## [DIRECTIONS FOR THIS TASK]
Given the material below, output exactly the lines from the line with "Task: Open the Børn dropdown" to the line with "Task: Unsave the", both ends included, and no other lines.

## [RECORDS SUPPLIED]
= = =
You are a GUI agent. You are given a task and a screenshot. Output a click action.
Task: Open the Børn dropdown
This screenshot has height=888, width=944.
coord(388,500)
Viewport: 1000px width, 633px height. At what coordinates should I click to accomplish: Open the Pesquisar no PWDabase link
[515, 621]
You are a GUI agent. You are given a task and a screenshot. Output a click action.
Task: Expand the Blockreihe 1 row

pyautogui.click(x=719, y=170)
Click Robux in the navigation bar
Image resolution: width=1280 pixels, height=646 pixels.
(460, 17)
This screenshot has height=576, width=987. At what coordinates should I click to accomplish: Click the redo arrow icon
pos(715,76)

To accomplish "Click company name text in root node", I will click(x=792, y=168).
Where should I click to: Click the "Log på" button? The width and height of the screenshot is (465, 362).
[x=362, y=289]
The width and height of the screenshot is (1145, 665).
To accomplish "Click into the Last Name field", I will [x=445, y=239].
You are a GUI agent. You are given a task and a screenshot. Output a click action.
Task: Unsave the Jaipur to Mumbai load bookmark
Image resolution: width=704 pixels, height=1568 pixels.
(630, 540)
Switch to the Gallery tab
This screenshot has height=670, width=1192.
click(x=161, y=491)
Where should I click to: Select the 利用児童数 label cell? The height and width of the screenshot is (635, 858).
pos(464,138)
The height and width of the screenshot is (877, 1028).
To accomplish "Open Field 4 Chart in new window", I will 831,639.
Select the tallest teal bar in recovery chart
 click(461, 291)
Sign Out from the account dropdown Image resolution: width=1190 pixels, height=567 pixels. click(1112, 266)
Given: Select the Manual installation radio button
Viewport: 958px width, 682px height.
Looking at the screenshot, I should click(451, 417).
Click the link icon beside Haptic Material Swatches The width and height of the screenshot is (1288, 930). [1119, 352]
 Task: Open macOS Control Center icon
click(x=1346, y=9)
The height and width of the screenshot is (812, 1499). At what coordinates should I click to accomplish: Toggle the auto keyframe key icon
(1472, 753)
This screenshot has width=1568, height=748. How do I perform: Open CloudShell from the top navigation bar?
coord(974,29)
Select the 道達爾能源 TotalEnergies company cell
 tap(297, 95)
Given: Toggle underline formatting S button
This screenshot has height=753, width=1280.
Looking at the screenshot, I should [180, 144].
= = =
## [EXPECTED ANSWER]
Task: Open the Børn dropdown
This screenshot has height=888, width=944.
coord(388,500)
Viewport: 1000px width, 633px height. At what coordinates should I click to accomplish: Open the Pesquisar no PWDabase link
[515, 621]
You are a GUI agent. You are given a task and a screenshot. Output a click action.
Task: Expand the Blockreihe 1 row

pyautogui.click(x=719, y=170)
Click Robux in the navigation bar
Image resolution: width=1280 pixels, height=646 pixels.
(460, 17)
This screenshot has height=576, width=987. At what coordinates should I click to accomplish: Click the redo arrow icon
pos(715,76)

To accomplish "Click company name text in root node", I will click(x=792, y=168).
Where should I click to: Click the "Log på" button? The width and height of the screenshot is (465, 362).
[x=362, y=289]
The width and height of the screenshot is (1145, 665).
To accomplish "Click into the Last Name field", I will [x=445, y=239].
You are a GUI agent. You are given a task and a screenshot. Output a click action.
Task: Unsave the Jaipur to Mumbai load bookmark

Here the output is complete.